▶ _Work order_
A faithful copy of the whole listing is required, with nothing left out.

(Provided records begins)

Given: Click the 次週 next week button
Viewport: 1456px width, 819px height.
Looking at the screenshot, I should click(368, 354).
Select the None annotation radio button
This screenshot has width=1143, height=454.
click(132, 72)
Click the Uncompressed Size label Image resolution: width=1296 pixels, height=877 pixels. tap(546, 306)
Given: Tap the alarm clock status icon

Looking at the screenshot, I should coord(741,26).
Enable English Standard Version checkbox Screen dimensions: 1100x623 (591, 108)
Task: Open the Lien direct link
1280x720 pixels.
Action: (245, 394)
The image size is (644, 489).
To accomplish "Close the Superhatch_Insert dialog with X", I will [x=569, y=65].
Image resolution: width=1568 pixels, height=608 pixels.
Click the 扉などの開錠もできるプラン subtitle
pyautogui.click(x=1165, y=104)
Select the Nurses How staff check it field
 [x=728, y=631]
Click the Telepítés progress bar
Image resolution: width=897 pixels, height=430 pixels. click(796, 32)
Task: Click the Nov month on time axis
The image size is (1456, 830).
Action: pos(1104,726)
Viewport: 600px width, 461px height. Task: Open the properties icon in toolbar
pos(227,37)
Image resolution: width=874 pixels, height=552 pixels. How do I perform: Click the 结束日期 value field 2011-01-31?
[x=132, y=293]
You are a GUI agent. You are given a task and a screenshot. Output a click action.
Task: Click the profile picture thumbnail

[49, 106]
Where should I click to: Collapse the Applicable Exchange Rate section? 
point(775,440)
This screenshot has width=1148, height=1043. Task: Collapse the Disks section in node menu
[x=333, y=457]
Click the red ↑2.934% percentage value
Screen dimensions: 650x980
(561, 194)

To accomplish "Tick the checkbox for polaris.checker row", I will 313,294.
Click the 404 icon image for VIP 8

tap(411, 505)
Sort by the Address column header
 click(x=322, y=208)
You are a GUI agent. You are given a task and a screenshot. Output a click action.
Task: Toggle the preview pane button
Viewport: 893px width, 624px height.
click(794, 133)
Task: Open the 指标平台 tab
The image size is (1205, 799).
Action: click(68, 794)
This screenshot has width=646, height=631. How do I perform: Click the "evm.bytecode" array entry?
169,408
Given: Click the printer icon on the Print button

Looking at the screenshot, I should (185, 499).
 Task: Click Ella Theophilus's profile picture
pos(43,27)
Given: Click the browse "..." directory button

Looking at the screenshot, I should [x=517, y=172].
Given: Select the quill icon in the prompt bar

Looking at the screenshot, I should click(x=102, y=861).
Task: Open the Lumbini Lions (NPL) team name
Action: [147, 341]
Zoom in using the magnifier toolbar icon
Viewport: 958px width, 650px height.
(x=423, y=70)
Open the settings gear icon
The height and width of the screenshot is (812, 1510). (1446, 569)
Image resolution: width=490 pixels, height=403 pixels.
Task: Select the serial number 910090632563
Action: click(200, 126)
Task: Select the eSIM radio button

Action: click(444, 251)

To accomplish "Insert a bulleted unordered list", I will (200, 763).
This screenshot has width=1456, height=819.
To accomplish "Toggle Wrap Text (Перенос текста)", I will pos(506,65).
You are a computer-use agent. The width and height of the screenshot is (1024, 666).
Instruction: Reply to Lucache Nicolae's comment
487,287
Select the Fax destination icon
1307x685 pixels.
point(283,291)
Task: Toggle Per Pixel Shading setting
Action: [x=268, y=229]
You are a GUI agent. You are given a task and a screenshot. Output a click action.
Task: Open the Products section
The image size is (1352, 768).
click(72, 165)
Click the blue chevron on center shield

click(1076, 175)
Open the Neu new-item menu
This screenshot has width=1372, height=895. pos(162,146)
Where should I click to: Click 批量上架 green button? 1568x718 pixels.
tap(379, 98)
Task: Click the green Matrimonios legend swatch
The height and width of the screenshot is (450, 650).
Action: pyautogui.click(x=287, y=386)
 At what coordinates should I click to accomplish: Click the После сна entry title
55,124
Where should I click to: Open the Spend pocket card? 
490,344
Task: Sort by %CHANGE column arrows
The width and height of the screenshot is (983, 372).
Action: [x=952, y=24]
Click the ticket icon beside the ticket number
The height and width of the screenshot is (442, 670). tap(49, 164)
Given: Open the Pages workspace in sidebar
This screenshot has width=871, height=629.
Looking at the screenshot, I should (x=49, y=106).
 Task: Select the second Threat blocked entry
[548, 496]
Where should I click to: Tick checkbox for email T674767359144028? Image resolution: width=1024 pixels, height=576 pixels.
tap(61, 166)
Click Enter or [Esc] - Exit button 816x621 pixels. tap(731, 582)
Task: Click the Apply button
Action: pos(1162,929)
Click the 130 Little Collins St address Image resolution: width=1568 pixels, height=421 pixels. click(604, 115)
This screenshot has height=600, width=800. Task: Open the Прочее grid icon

(Provided records ends)

▶ _Result below_
Given: Click the 次週 next week button
Viewport: 1456px width, 819px height.
Looking at the screenshot, I should click(368, 354).
Select the None annotation radio button
This screenshot has width=1143, height=454.
click(132, 72)
Click the Uncompressed Size label Image resolution: width=1296 pixels, height=877 pixels. tap(546, 306)
Given: Tap the alarm clock status icon

Looking at the screenshot, I should coord(741,26).
Enable English Standard Version checkbox Screen dimensions: 1100x623 (591, 108)
Task: Open the Lien direct link
1280x720 pixels.
Action: (245, 394)
The image size is (644, 489).
To accomplish "Close the Superhatch_Insert dialog with X", I will [x=569, y=65].
Image resolution: width=1568 pixels, height=608 pixels.
Click the 扉などの開錠もできるプラン subtitle
pyautogui.click(x=1165, y=104)
Select the Nurses How staff check it field
 [x=728, y=631]
Click the Telepítés progress bar
Image resolution: width=897 pixels, height=430 pixels. click(796, 32)
Task: Click the Nov month on time axis
The image size is (1456, 830).
Action: pos(1104,726)
Viewport: 600px width, 461px height. Task: Open the properties icon in toolbar
pos(227,37)
Image resolution: width=874 pixels, height=552 pixels. How do I perform: Click the 结束日期 value field 2011-01-31?
[x=132, y=293]
You are a GUI agent. You are given a task and a screenshot. Output a click action.
Task: Click the profile picture thumbnail

[49, 106]
Where should I click to: Collapse the Applicable Exchange Rate section? 
point(775,440)
This screenshot has width=1148, height=1043. Task: Collapse the Disks section in node menu
[x=333, y=457]
Click the red ↑2.934% percentage value
Screen dimensions: 650x980
(561, 194)

To accomplish "Tick the checkbox for polaris.checker row", I will 313,294.
Click the 404 icon image for VIP 8

tap(411, 505)
Sort by the Address column header
 click(x=322, y=208)
You are a GUI agent. You are given a task and a screenshot. Output a click action.
Task: Toggle the preview pane button
Viewport: 893px width, 624px height.
click(794, 133)
Task: Open the 指标平台 tab
The image size is (1205, 799).
Action: click(68, 794)
This screenshot has width=646, height=631. How do I perform: Click the "evm.bytecode" array entry?
169,408
Given: Click the printer icon on the Print button

Looking at the screenshot, I should (185, 499).
 Task: Click Ella Theophilus's profile picture
pos(43,27)
Given: Click the browse "..." directory button

Looking at the screenshot, I should [x=517, y=172].
Given: Select the quill icon in the prompt bar

Looking at the screenshot, I should click(x=102, y=861).
Task: Open the Lumbini Lions (NPL) team name
Action: [147, 341]
Zoom in using the magnifier toolbar icon
Viewport: 958px width, 650px height.
(x=423, y=70)
Open the settings gear icon
The height and width of the screenshot is (812, 1510). (1446, 569)
Image resolution: width=490 pixels, height=403 pixels.
Task: Select the serial number 910090632563
Action: click(200, 126)
Task: Select the eSIM radio button

Action: click(444, 251)

To accomplish "Insert a bulleted unordered list", I will (200, 763).
This screenshot has width=1456, height=819.
To accomplish "Toggle Wrap Text (Перенос текста)", I will pos(506,65).
You are a computer-use agent. The width and height of the screenshot is (1024, 666).
Instruction: Reply to Lucache Nicolae's comment
487,287
Select the Fax destination icon
1307x685 pixels.
point(283,291)
Task: Toggle Per Pixel Shading setting
Action: [x=268, y=229]
You are a GUI agent. You are given a task and a screenshot. Output a click action.
Task: Open the Products section
The image size is (1352, 768).
click(72, 165)
Click the blue chevron on center shield

click(1076, 175)
Open the Neu new-item menu
This screenshot has width=1372, height=895. pos(162,146)
Where should I click to: Click 批量上架 green button? 1568x718 pixels.
tap(379, 98)
Task: Click the green Matrimonios legend swatch
The height and width of the screenshot is (450, 650).
Action: pyautogui.click(x=287, y=386)
 At what coordinates should I click to accomplish: Click the После сна entry title
55,124
Where should I click to: Open the Spend pocket card? 
490,344
Task: Sort by %CHANGE column arrows
The width and height of the screenshot is (983, 372).
Action: [x=952, y=24]
Click the ticket icon beside the ticket number
The height and width of the screenshot is (442, 670). tap(49, 164)
Given: Open the Pages workspace in sidebar
This screenshot has width=871, height=629.
Looking at the screenshot, I should (x=49, y=106).
 Task: Select the second Threat blocked entry
[548, 496]
Where should I click to: Tick checkbox for email T674767359144028? Image resolution: width=1024 pixels, height=576 pixels.
tap(61, 166)
Click Enter or [Esc] - Exit button 816x621 pixels. tap(731, 582)
Task: Click the Apply button
Action: pos(1162,929)
Click the 130 Little Collins St address Image resolution: width=1568 pixels, height=421 pixels. click(604, 115)
This screenshot has height=600, width=800. Task: Open the Прочее grid icon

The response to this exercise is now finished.